I have a doubt conscerning the validity of my reasonning mostly the part "-2" .
Question:
We say that en element $g$ of a group $G$ is of torsion if it exists $n>0$ such that $g^n=e$ ($e$ the identity element of $G$). Show that all the element of $ \mathbb{Q} / \mathbb{Z} $ are of torsion.
My answer:
1-
We have the group $(\mathbb{Q};+)$. It is trivial to prove that $\mathbb{Z}$ is a normal sub group of $(\mathbb{Q};+)$ so $ ( \mathbb{Q} / \mathbb{Z} ; + ) $ is a group.

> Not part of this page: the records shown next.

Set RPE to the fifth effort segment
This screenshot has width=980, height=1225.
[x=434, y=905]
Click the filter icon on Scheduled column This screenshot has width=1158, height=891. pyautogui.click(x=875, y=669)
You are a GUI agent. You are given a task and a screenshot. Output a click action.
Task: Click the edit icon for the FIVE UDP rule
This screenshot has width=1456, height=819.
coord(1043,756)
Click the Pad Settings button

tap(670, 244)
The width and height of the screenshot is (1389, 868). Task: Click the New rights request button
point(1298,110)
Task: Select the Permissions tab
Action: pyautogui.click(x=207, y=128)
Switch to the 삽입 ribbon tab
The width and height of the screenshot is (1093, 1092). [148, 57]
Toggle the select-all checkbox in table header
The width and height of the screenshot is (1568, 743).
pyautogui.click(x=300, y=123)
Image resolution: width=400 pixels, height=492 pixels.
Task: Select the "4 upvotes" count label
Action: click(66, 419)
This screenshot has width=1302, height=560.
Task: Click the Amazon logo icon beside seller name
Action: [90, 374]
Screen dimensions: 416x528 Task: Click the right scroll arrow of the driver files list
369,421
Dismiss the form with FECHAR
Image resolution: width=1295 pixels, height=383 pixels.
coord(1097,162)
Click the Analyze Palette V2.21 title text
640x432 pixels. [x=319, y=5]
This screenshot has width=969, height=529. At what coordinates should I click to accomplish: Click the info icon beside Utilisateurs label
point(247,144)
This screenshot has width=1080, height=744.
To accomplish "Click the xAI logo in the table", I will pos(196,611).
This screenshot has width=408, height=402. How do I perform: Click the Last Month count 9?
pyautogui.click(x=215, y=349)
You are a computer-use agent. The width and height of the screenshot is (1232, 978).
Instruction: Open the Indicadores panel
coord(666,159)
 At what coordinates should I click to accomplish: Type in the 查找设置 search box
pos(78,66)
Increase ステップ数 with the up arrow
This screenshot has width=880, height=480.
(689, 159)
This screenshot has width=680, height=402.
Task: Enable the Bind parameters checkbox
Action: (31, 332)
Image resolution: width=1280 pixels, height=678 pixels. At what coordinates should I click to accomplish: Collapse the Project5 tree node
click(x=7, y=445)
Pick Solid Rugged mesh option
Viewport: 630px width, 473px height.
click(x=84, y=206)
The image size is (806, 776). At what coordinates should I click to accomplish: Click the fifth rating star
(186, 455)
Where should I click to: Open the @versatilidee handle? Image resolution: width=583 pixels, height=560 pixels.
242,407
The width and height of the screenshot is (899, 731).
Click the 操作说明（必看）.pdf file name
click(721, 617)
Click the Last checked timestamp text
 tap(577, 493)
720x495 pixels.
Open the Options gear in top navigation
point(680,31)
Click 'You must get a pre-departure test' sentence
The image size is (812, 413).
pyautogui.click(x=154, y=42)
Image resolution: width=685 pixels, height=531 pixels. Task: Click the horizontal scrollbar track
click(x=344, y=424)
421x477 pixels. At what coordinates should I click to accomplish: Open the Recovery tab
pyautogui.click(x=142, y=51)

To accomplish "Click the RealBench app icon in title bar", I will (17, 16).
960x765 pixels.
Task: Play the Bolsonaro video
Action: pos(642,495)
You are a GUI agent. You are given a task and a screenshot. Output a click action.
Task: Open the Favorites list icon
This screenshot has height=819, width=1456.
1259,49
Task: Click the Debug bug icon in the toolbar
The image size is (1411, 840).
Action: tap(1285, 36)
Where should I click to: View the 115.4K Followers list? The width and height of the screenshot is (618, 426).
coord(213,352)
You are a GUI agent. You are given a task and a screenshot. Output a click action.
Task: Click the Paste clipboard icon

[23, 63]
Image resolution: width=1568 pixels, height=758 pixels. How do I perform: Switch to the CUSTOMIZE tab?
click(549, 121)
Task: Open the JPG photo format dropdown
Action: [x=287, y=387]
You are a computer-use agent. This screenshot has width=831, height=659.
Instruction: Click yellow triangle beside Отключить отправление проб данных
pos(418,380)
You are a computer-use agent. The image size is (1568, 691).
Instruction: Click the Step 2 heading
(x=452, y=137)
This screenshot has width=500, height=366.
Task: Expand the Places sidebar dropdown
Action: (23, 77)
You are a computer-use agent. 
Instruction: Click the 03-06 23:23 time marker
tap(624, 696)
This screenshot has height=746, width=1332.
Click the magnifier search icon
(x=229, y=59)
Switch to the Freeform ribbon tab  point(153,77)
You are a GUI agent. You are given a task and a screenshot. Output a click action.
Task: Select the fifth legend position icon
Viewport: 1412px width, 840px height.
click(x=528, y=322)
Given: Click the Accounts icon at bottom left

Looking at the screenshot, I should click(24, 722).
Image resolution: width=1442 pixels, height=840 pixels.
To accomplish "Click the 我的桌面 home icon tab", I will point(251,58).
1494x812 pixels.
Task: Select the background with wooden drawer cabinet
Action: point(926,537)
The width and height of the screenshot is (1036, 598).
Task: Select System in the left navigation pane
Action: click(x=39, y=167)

In the group $ \mathbb{Q} / \mathbb{Z} $ two rationnal numbers $q_1, q_2$ are considered equivalent iff $ q_1-q_2 \in \mathbb{Z} $. Hence we can writte that the set $ \mathbb{Q} \cap [0;1) $ is "sufficient for describing" $\mathbb{Q} / \mathbb{Z}$ as it includes in a simple way all the left coset that are possible (and this is the definition of $\mathbb{Q} / \mathbb{Z}$).
2-
Hence let focus on a specific $ q' \in \mathbb{Q} \cap [0;1) \Rightarrow q'= \frac{a}{b}, b>a \in \mathbb{N} $
It is obvious that here $q'^n=q'+...+q'=nq'$ and so if we take $n = b \in \mathbb{N} $ we get that this $q'$ is of torsion as $bq'=b \frac{a}{b}=a \in \mathbb{N} $
But $a \in \mathbb{Q} / \mathbb{Z}$ so it is equivalent to $0 \in \mathbb{Q} \cap [0;1)$ which is theidentity element.
3-
This reasonning is correct for any $q'$ so Q.E.D.
Is it correct?
As I said at the beginning I have a doubt mostly on the second part ("-2") but of course if you see error before I will be happy to know it so I can improve myself.
Thank you.
The idea is correct. Though there is no real reason to reduce ourselves to representatives in $[0,1)$. Also, better to work with elements of the group (i.e cosets), not by describing equivalence classes. A general element has the form $\frac{a}{b}+\mathbb{Z}$ where $a\in\mathbb{Z}, b\in\mathbb{N}$. Then:
$b\cdot(\frac{a}{b}+\mathbb{Z}) =\frac{ba}{b}+\mathbb{Z}=a+\mathbb{Z}=\mathbb{Z}.$
Which means $\frac{a}{b}+\mathbb{Z}$ is a torsion element.